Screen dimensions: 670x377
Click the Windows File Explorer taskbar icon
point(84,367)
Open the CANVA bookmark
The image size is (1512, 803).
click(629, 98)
-*-*-
(What is expected): Each entry above should be restated exactly as supplied.

(Response below):
Screen dimensions: 670x377
Click the Windows File Explorer taskbar icon
point(84,367)
Open the CANVA bookmark
The image size is (1512, 803).
click(629, 98)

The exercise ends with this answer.